------ Raw records ------

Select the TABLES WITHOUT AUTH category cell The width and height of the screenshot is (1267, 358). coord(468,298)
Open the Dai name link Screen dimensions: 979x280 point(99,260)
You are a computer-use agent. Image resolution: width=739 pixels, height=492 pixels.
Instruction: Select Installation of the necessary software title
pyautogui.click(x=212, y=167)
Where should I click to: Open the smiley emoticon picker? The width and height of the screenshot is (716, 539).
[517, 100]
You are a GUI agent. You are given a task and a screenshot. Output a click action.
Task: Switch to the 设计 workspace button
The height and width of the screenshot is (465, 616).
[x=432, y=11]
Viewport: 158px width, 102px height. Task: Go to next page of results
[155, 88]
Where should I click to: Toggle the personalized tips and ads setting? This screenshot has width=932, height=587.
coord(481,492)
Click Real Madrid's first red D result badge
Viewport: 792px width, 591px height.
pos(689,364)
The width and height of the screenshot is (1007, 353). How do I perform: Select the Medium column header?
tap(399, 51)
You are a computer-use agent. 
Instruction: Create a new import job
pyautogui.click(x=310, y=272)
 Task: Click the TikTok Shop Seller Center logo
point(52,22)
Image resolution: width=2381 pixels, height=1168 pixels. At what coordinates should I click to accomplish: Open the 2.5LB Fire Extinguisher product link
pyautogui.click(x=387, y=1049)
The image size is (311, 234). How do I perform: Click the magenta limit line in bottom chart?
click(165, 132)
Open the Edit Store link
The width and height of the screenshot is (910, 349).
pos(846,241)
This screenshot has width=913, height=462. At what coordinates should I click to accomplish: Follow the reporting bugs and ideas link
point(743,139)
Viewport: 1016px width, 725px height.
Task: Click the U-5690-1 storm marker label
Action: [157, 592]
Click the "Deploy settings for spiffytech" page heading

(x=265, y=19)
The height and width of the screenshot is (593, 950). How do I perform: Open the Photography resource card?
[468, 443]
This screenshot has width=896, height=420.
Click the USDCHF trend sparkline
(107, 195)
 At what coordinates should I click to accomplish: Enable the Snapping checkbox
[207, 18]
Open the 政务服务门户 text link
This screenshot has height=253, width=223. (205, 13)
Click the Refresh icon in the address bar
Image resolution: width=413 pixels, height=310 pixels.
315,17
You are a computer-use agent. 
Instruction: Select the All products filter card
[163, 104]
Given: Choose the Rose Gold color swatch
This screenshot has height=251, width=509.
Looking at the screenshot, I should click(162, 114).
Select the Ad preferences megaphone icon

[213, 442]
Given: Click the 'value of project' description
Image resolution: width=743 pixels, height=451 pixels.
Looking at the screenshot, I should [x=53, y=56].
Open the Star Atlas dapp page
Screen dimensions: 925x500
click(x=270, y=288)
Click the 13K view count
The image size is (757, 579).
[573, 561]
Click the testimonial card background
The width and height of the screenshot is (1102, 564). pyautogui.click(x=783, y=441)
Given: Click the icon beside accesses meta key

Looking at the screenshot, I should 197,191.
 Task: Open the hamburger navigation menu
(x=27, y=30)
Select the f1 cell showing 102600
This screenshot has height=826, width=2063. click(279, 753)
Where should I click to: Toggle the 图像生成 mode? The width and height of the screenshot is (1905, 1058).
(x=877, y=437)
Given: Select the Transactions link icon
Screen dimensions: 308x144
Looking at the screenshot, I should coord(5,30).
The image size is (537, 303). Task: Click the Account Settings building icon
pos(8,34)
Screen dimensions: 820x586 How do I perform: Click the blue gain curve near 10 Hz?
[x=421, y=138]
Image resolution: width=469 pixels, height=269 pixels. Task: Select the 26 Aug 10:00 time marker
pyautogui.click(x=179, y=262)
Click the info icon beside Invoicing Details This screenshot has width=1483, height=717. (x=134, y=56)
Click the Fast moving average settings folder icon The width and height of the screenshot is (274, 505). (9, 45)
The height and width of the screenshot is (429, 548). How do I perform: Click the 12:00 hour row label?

------

Job: Could you return every line of the data above word for word, with nothing changed, added, or left out?

Answer to this task:
Select the TABLES WITHOUT AUTH category cell The width and height of the screenshot is (1267, 358). coord(468,298)
Open the Dai name link Screen dimensions: 979x280 point(99,260)
You are a computer-use agent. Image resolution: width=739 pixels, height=492 pixels.
Instruction: Select Installation of the necessary software title
pyautogui.click(x=212, y=167)
Where should I click to: Open the smiley emoticon picker? The width and height of the screenshot is (716, 539).
[517, 100]
You are a GUI agent. You are given a task and a screenshot. Output a click action.
Task: Switch to the 设计 workspace button
The height and width of the screenshot is (465, 616).
[x=432, y=11]
Viewport: 158px width, 102px height. Task: Go to next page of results
[155, 88]
Where should I click to: Toggle the personalized tips and ads setting? This screenshot has width=932, height=587.
coord(481,492)
Click Real Madrid's first red D result badge
Viewport: 792px width, 591px height.
pos(689,364)
The width and height of the screenshot is (1007, 353). How do I perform: Select the Medium column header?
tap(399, 51)
You are a computer-use agent. 
Instruction: Create a new import job
pyautogui.click(x=310, y=272)
 Task: Click the TikTok Shop Seller Center logo
point(52,22)
Image resolution: width=2381 pixels, height=1168 pixels. At what coordinates should I click to accomplish: Open the 2.5LB Fire Extinguisher product link
pyautogui.click(x=387, y=1049)
The image size is (311, 234). How do I perform: Click the magenta limit line in bottom chart?
click(165, 132)
Open the Edit Store link
The width and height of the screenshot is (910, 349).
pos(846,241)
This screenshot has width=913, height=462. At what coordinates should I click to accomplish: Follow the reporting bugs and ideas link
point(743,139)
Viewport: 1016px width, 725px height.
Task: Click the U-5690-1 storm marker label
Action: [157, 592]
Click the "Deploy settings for spiffytech" page heading

(x=265, y=19)
The height and width of the screenshot is (593, 950). How do I perform: Open the Photography resource card?
[468, 443]
This screenshot has width=896, height=420.
Click the USDCHF trend sparkline
(107, 195)
 At what coordinates should I click to accomplish: Enable the Snapping checkbox
[207, 18]
Open the 政务服务门户 text link
This screenshot has height=253, width=223. (205, 13)
Click the Refresh icon in the address bar
Image resolution: width=413 pixels, height=310 pixels.
315,17
You are a computer-use agent. 
Instruction: Select the All products filter card
[163, 104]
Given: Choose the Rose Gold color swatch
This screenshot has height=251, width=509.
Looking at the screenshot, I should click(162, 114).
Select the Ad preferences megaphone icon

[213, 442]
Given: Click the 'value of project' description
Image resolution: width=743 pixels, height=451 pixels.
Looking at the screenshot, I should [x=53, y=56].
Open the Star Atlas dapp page
Screen dimensions: 925x500
click(x=270, y=288)
Click the 13K view count
The image size is (757, 579).
[573, 561]
Click the testimonial card background
The width and height of the screenshot is (1102, 564). pyautogui.click(x=783, y=441)
Given: Click the icon beside accesses meta key

Looking at the screenshot, I should 197,191.
 Task: Open the hamburger navigation menu
(x=27, y=30)
Select the f1 cell showing 102600
This screenshot has height=826, width=2063. click(279, 753)
Where should I click to: Toggle the 图像生成 mode? The width and height of the screenshot is (1905, 1058).
(x=877, y=437)
Given: Select the Transactions link icon
Screen dimensions: 308x144
Looking at the screenshot, I should coord(5,30).
The image size is (537, 303). Task: Click the Account Settings building icon
pos(8,34)
Screen dimensions: 820x586 How do I perform: Click the blue gain curve near 10 Hz?
[x=421, y=138]
Image resolution: width=469 pixels, height=269 pixels. Task: Select the 26 Aug 10:00 time marker
pyautogui.click(x=179, y=262)
Click the info icon beside Invoicing Details This screenshot has width=1483, height=717. (x=134, y=56)
Click the Fast moving average settings folder icon The width and height of the screenshot is (274, 505). (9, 45)
The height and width of the screenshot is (429, 548). How do I perform: Click the 12:00 hour row label?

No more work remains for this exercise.